„Kirche ist dort stark, wo sie nahe bei den Menschen bleibt“ – mit diesem Gedanken hat Superintendentin Kerstin Tiemann ihren Ephoralbericht vor der Kirchenkreissynode überschrieben – und damit eine Haltung untermauert, die sich durch alle Themen des Jahres zieht.
Vor allem ein Bericht über Menschen, die bleiben
Es ist ein Bericht über Veränderungen, der da in Cadenberge zu hören ist. Ein Bericht über Zahlen, die zurückgehen. Über Strukturen, die sich bewegen. Aber vor allem ist es ein Bericht über Menschen, die bleiben: in der Kirche, in der Verantwortung füreinander, im Engagement für andere.
Zahl der Kirchenaustritte nahezu halbiert
Zwar ist die Zahl der Kirchenmitglieder im Kirchenkreis innerhalb eines Jahres um rund 680 Personen gesunken, sagt Tiemann, Und auch Taufen und kirchliche Trauungen gingen zurück. Gleichzeitig zeige sich aber auch: Die Zahl der Kirchenaustritte hat sich nahezu halbiert, und die kirchlichen Bestattungen sind gestiegen. „Kirche bleibt damit besonders dort gefragt, wo Menschen Abschied nehmen müssen oder Halt suchen.“
"Kein Zeichen finanziellen Überfllusses"
Tiemann warnte davor, steigende Kirchensteuereinnahmen als Entspannung der finanziellen Lage zu deuten.
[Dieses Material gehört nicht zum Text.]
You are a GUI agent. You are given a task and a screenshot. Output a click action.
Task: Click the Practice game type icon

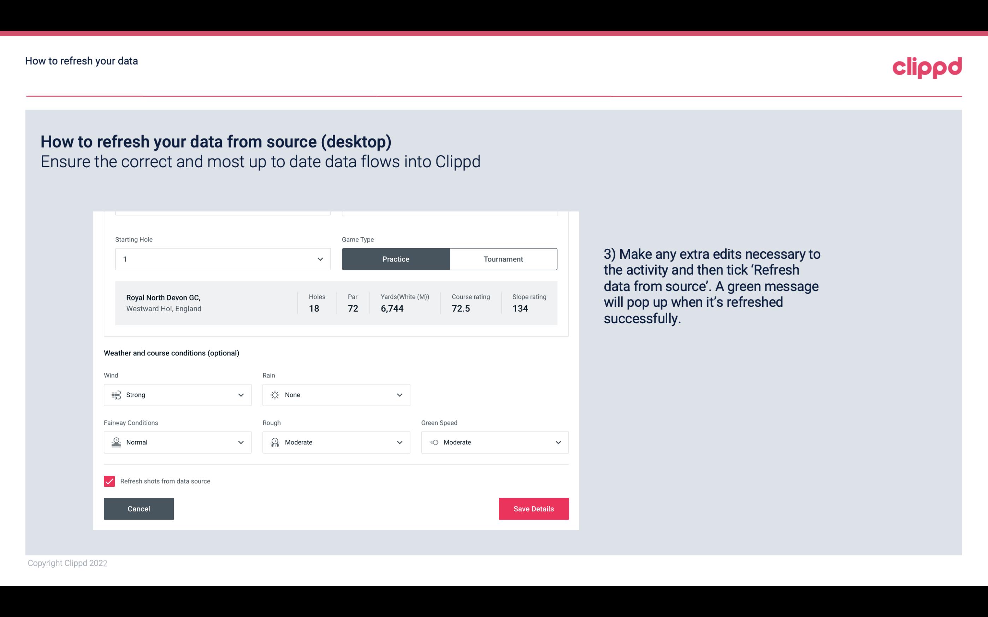click(x=396, y=259)
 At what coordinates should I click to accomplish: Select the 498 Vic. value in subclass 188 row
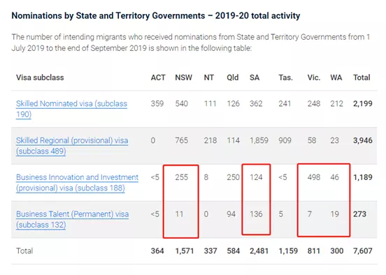pyautogui.click(x=314, y=177)
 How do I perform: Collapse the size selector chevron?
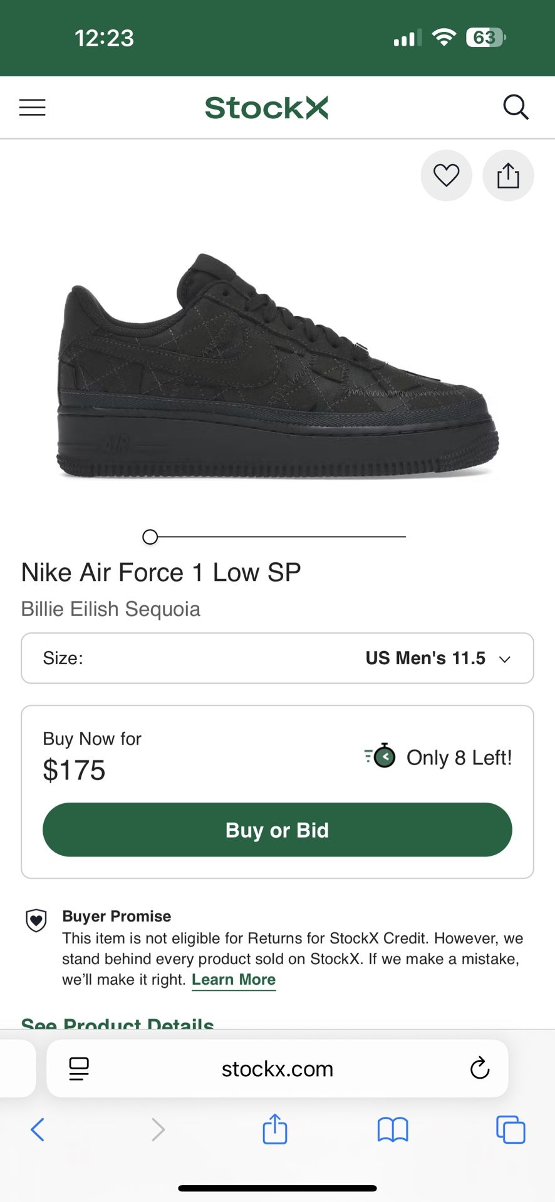[505, 658]
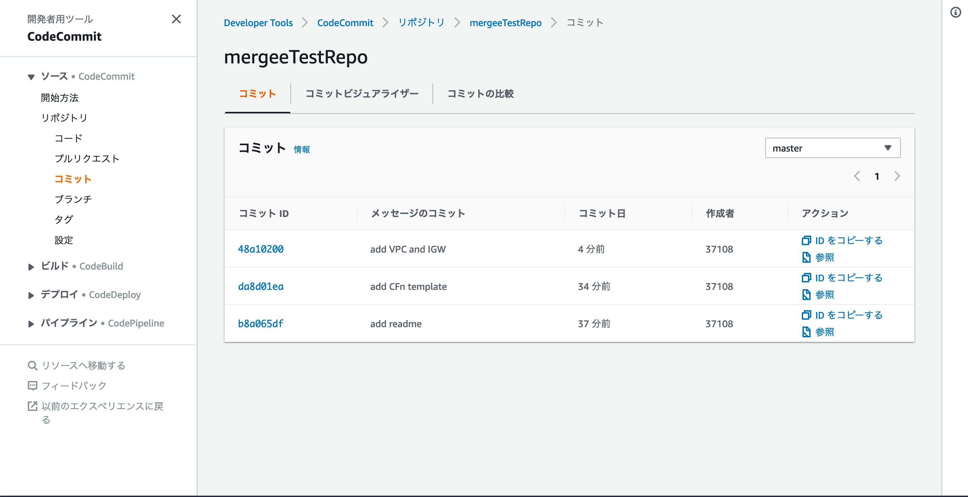This screenshot has width=968, height=497.
Task: Click the 以前のエクスペリエンスに戻る external link icon
Action: click(32, 406)
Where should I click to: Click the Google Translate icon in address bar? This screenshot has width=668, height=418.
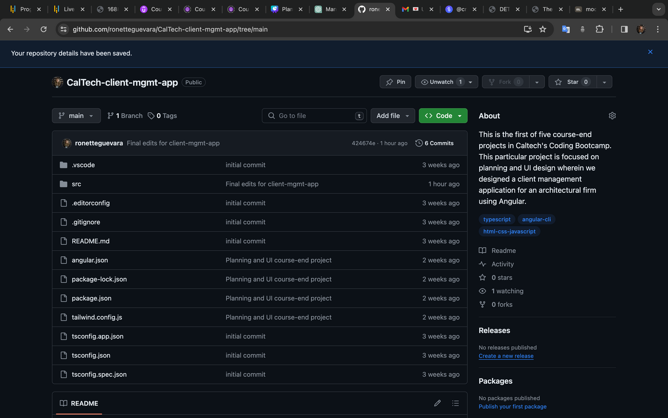[565, 29]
Zwar profitiere die Kirche von höheren Einkommen, zugleich stiegen Personal- und Sachkosten deutlich. „Die momentanen Mehreinnahmen sind kein Zeichen finanziellen Überflusses, sondern eher Ausdruck einer Übergangsphase, in der steigende Einkommen die strukturellen Verluste zeitweise noch überdecken“, sagte die leitende Geistliche. Ein sorgfältiger Umgang mit den vorhandenen Mitteln zähle daher auch weiterhin.